July 13, 2015 3 minutes read

Linux

RAID is amazing technology. It lets us take a bunch of cheap disks an arrange them in various configurations that present these disks as one large disk. A particularly popular type of RAID for home users is RAID5. A RAID5 array is typically comprised of 3 disks, however only 2/3 of the disk space is available since 1/3 of the space is used for recovery purposes if one of the disks fail. This is in fact the configuration I’ve arranged my home RAIDi in. I have a RAID5 that consists of 3 disks, 2TB each. The usable space is 4TB with the remaining 2TB used for redundancy (parity).

By design, RAID5 can easily handle a single drive failure but it turns out that single drive failure frequently leads to second drive failure which is not something that RAID5 can handle. Let me explain.

With a single drive failure, you simply purchase a new disk with similar physical characteristics and replace it in the array. When the RAID management system detects a new disk, it attempts to rebuild the array using the redundant data available on the rest of the array. This process touches every piece of data on the existing drives and sometimes causes a second drive failure. The common wisdom is that with the second drive gone it is no longer possible to rebuild the array. However depending on the actual failure type this is not necessarily so. I know because I recently went through this exact scenario.

One of my drives started throwing S.M.A.R.T. errors a few months back so I decided to replace it before it failed catastrophically. I inspected the other two drives in the array and they showed no errors. I replaced the malfunctioning disk, initiated array rebuild, and went to sleep with the rebuild process progressing nicely. In the morning, I saw that the rebuild has failed with linux kernel reporting hardware errors trying to access an existing drive in the array.

At this point in time my RAID5 looked like this:

Disk 1: Healthy (from original array)
Disk 2: Hardware failure #2 (from original array)
Disk 3: Blank (new disk to replace hardware failure #1)

At this point I despaired and gave up on the whole affair. I knew I had backups for the most important data (family pictures) I really didn’t save anything other than that: school projects, music. While it wasn’t catastrophic, the idea of trying to recover all of this data manually was too heartbreaking so I wanted to give my RAID one more chance. I started googling.

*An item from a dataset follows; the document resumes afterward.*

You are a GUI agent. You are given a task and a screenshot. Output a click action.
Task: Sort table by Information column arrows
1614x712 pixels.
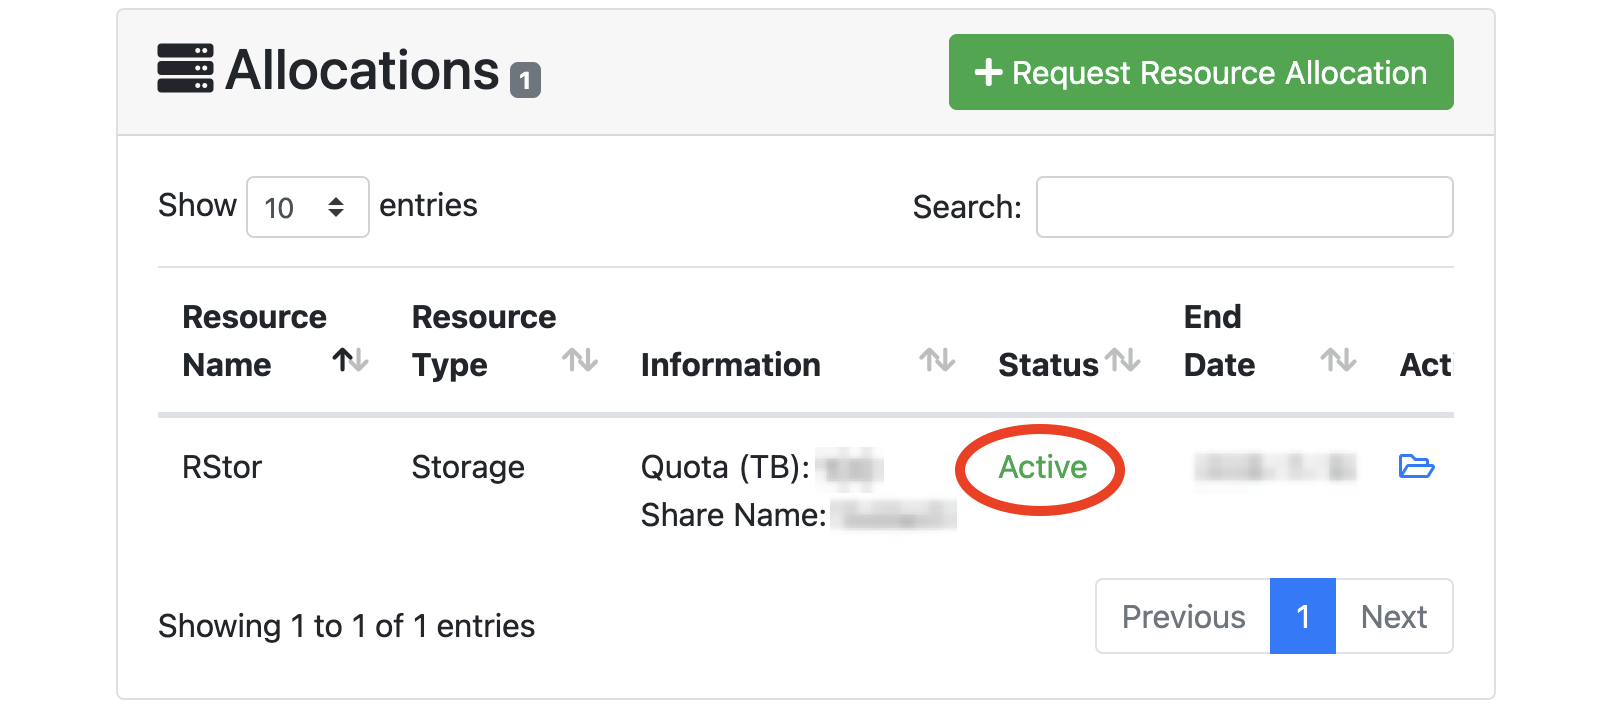pos(935,363)
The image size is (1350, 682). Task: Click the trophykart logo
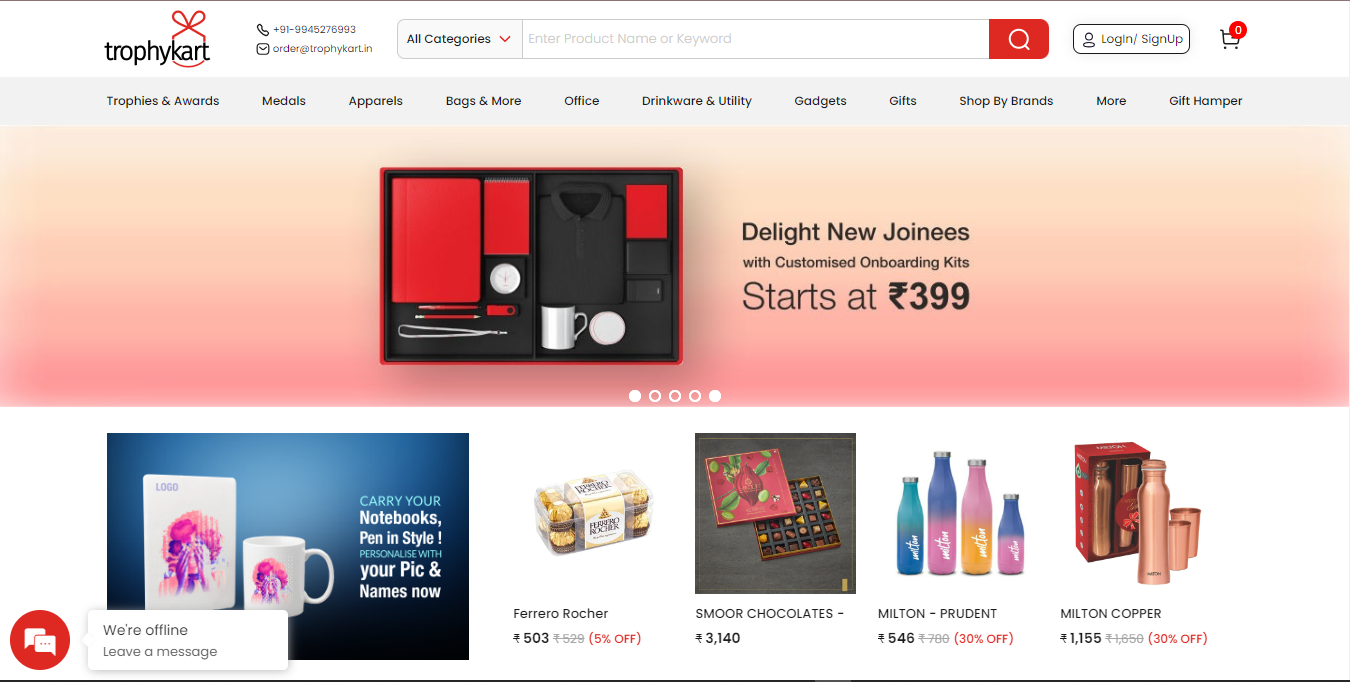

Turns out that hard drive failures may be localized and a wonderful tool called ddrescue may be the way out. During the rebuild RAID software reads the data from the drive sequentially and aborts when it encounters an error. ddrescue attempts to avoid the damaged sectors by reading the data forwards and backwards. So, I purchased another empty disk and managed to copy the data off the damaged disk. At the end of the process ddrescue reported that it failed to copy 140kBytes or so, which everything considered is not so bad. I added the drives back to the array and it worked! The rebuild went smoothly and now I’m back to a functioning 3 disk RAID5 array. Even though 140kB are technically gone, I haven’t been able to identify what’s missing. Some sort of checksumming would be great for next time.

So, it is possible to recover from two disk failure on Linux software RAID5 depending on the actual failure condition. In the future, I’ll be more proactive in replacing drives. Additionally it makes sense to increase the number of drives in the array to increase fault tollerance. Finally, it would be nice to have some automated monitoring, perhaps with monit and pushbullet.